> Task details:
Your task is to return the span of lines beginning at the one with "Viewport: 414px width, 295px height." and ending at the last line of the data, exactly as it stands.

> Working data:
:::
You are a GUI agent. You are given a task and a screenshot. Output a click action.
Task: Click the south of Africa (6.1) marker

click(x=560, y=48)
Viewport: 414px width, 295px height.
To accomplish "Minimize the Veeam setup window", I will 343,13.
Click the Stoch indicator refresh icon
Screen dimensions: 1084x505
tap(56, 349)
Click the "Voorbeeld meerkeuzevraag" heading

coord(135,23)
:::
> Answer:
Viewport: 414px width, 295px height.
To accomplish "Minimize the Veeam setup window", I will 343,13.
Click the Stoch indicator refresh icon
Screen dimensions: 1084x505
tap(56, 349)
Click the "Voorbeeld meerkeuzevraag" heading

coord(135,23)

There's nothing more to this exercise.